BEIT YANAI Beach, 2017.
(photo credit: ALLON HANANIA)
The recent 50th anniversary of the reunification of Jerusalem and this year’s 20th Maccabiah Games both speak volumes about the reality of the Jewish nation’s past and its present in 2017.
The Maccabiah Games were named after Judah the Maccabee, the legendary leader who became an inspirational ember, igniting the flame of Jewish independence and liberty. He was a man who stood behind a vision on a battlefield when most said run.
Fittingly, Morris Kahn, a true Maccabean hero of today, is leading this year’s games as their honorary president. He was born in 1930 in Benoni, South Africa. As a young boy he had a yearning to move to Israel. At the age of 26, his dream came to fruition, when he made aliya with his late wife, Jacqueline, and their two sons, David and Benjamin.
Morris recalls that “It wasn’t easy for me in the beginning. I had a fair amount of difficulties, but I always dreamed of moving to Israel out of a strong sense of belonging.”

# Instructions for the task:
Reproduce word for word the stretch of the Maccabiah Games article from "(photo credit: ALLON" through "present in 2017.".

# Data records:
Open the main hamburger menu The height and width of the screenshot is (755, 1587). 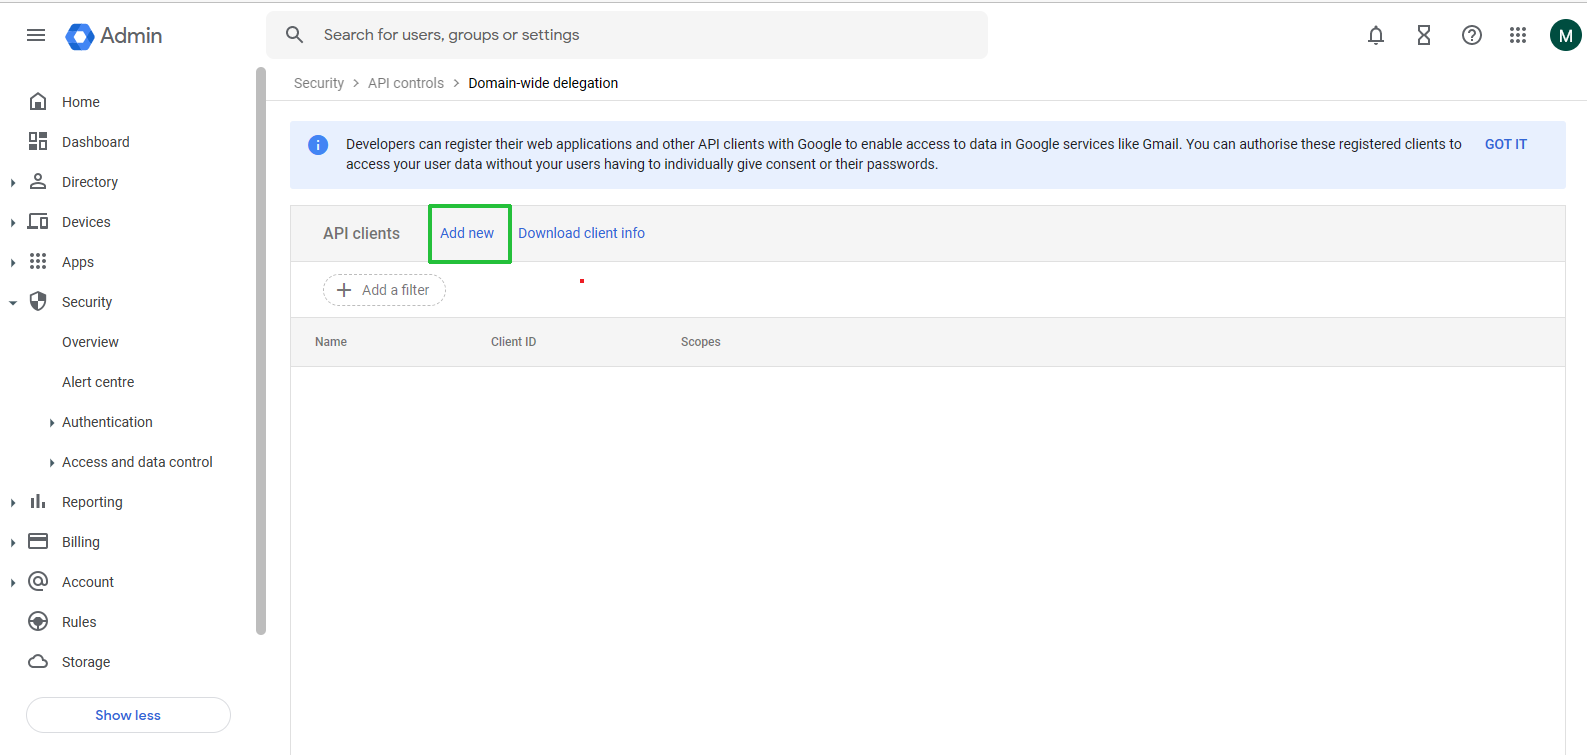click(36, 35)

---

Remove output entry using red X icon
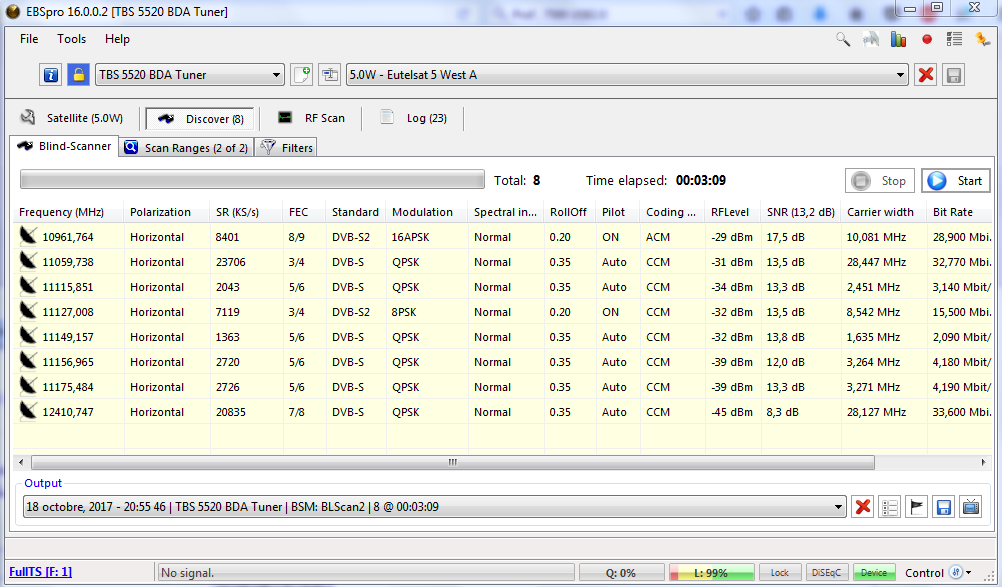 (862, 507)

* * *

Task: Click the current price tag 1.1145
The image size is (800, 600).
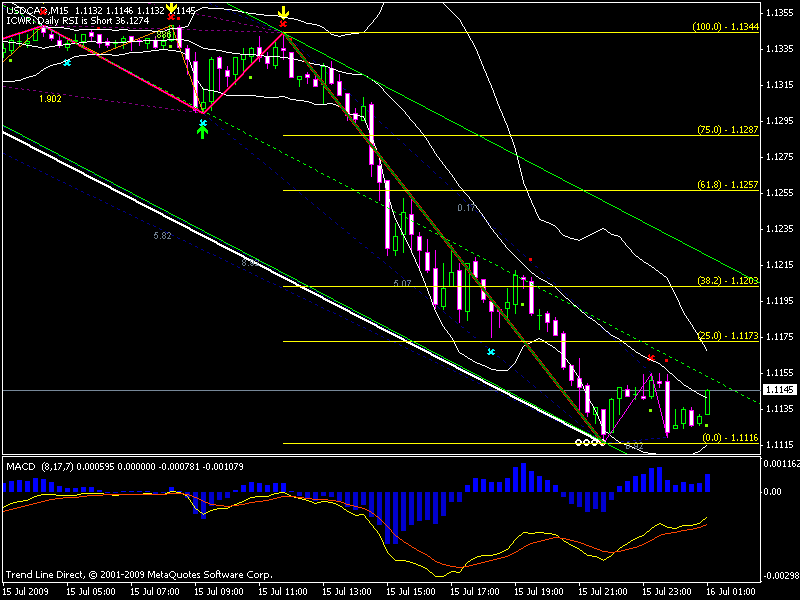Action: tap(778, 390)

# Solution:
(photo credit: ALLON HANANIA)
The recent 50th anniversary of the reunification of Jerusalem and this year’s 20th Maccabiah Games both speak volumes about the reality of the Jewish nation’s past and its present in 2017.